Thursday 24 September 2015

Day 11. September 24, 2015. Laredo to

As I walked along the Bois Boolong
With an independent air



It was a charming evening at the Alberge Casa de la Trinada. These were joyous nuns with beaming faces who wanted to share their hospitality with pilgrims and wanted us to share our stories with them. There was a mass, of course, with a pilgrims' blessing; and then a musical interlude where we sang religious songs, led by a nun with guitar, accompanied by another on drums, with a couple of priests bobbing along as well; and in between the songs we introduced ourselves, saying who we were and why we were doing the Camino, and the nuns and priests spoke too, the older man saying little because he knew less was more, but the the younger one feeling that he had to give a little homily; and then we ate, the nuns preparing the first course, while we provided the second, a kind of potluck of bread and cheese and wine. There was an innocence about it all, a return to simpler times.

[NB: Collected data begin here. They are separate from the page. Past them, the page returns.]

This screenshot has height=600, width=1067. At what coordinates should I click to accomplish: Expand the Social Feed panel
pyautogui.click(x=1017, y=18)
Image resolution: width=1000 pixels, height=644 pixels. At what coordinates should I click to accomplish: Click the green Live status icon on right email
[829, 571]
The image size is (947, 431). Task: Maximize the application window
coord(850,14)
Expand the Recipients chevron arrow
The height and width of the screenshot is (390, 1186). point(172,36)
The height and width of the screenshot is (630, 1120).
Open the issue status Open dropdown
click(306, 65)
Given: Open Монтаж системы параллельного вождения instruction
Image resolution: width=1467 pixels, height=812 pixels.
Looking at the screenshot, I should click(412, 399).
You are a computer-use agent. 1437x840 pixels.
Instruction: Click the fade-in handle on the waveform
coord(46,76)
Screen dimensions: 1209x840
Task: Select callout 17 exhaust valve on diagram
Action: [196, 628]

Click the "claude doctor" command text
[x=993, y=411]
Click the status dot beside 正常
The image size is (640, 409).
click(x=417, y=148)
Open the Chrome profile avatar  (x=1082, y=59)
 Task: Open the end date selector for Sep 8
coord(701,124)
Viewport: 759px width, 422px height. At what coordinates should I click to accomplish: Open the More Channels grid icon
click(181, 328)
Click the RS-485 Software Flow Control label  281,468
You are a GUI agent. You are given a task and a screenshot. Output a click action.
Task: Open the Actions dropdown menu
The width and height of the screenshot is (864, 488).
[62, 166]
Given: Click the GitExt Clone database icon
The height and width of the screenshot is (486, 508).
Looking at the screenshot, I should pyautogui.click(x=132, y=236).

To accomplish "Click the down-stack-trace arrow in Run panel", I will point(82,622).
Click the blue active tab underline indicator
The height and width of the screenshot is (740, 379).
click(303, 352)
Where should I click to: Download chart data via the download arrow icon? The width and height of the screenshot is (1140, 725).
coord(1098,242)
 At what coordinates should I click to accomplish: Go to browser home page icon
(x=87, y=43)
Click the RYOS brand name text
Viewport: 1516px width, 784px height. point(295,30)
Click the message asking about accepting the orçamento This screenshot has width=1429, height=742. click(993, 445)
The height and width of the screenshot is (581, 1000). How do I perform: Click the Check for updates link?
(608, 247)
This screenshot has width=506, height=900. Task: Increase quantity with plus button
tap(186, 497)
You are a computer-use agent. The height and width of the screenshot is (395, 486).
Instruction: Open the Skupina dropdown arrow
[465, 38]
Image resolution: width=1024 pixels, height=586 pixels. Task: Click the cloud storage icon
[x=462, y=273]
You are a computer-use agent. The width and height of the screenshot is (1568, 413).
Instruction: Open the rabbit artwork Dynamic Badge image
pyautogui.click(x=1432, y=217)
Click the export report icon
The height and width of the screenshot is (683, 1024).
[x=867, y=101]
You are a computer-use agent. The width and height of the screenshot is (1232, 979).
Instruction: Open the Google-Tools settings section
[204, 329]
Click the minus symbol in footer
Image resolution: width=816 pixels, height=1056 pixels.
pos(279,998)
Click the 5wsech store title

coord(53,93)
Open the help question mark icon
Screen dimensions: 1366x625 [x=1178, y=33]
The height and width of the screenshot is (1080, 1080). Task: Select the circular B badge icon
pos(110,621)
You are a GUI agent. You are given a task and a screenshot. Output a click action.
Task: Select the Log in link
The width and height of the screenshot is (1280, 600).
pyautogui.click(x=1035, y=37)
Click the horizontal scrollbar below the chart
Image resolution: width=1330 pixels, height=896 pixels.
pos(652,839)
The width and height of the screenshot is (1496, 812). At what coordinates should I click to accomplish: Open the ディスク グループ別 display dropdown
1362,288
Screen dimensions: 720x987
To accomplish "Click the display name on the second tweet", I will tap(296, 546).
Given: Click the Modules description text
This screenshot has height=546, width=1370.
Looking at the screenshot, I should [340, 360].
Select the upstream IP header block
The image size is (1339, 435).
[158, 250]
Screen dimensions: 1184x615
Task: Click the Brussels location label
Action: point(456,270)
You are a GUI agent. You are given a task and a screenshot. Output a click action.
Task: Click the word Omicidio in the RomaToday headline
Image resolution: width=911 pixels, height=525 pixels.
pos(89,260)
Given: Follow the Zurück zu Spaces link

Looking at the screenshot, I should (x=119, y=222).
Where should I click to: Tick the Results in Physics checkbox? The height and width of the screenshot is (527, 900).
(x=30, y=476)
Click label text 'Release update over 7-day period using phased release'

The next morning, as I strolled along the promenade I found myself singing the air that I quote above, that my old Maths teacher was wont to sing, he who had been called out of retirement to teach us, he who had hit a six out of the WACA, he from whom I had learned that 22 is the square root of 484. My Latin teacher, however, would sing "Come into the Garden, Maud". It is interesting how how we retain these connections with past eras through individual memories like this. I remember students telling me that "antidisestablishmentarianism" was the longest word in the English language. How could that word from the days of home rule for Ireland have survived in Canada had it not been passed down from father to son as a curiosity of the former's childhood? It was anachronistic when I was a student. Aspects of an age ignored or forgotten by historians may survive for several generations through individual memories.

I was a walking washing line, a veritable ambulatory Hill's Hoist of socks and undies and tee shirt. I had had to wash my shorts as well, and normally these would have taken three days to dry, but I draped them over a water heater during the night, so this morning they were damp but wearable. I was "drying on the outside and drying on the inside", so to speak. 

My shorts needed washing because I had tried to nip past a girl on the coastal path, but had slipped in the mud and fallen at her feet between two piles of goat crap. Folly cometh before a fall.

Several kilometres further on I arrived at an inlet where a little ferry came to pick me up, pushing its prow into the sand and throwing a little ladder over the bow. After a five-minute crossing, we arrived at Santona. And like a hobbit, I ate a second breakfast.


Then it was through the town, past a prison, and down to a beach, where I walked towards a track at the end of the bay which seemed to lead towards a road which wound up and around a promontory. The path led upwards, but not as far as the road. Instead, it made its own way around the point, up and down, often treacherous, and offering magnificent views of the bay. And then, at the top was one of those wonderful unexpected moments, a girl from the previous night at the hostel playing the violin.


I waited and listened for a while, and then slipped and slid down to the next beach on brown clay studded with rocks which gave a precarious foothold. Yesterday it would have been impassable; today, it was just possible.

Then I took off my boots, and paddled for several kilometres along the Playa de Noja, splashing in the waves, squishing the sand between my toes. What bliss! What a magnificent beach! Everyone was about, strolling up and down, families, couples, the young, the old, even a few topless nubiles.

I walked to the end of the beach, put on my heavies, proceeded into town, and out along little rural roads through Barrio de Castilla and San Miguel de Meruelo.

After several kilometres, I passed one of those symbols of the Camino.


I had planned to walk on to Guemes, but was seduced by the signs which kept appearing: Albergue Merruelo 5 kms, 4 kms, 3 kms, etc. So I stopped at this hostel, and signed up for the demi-pension.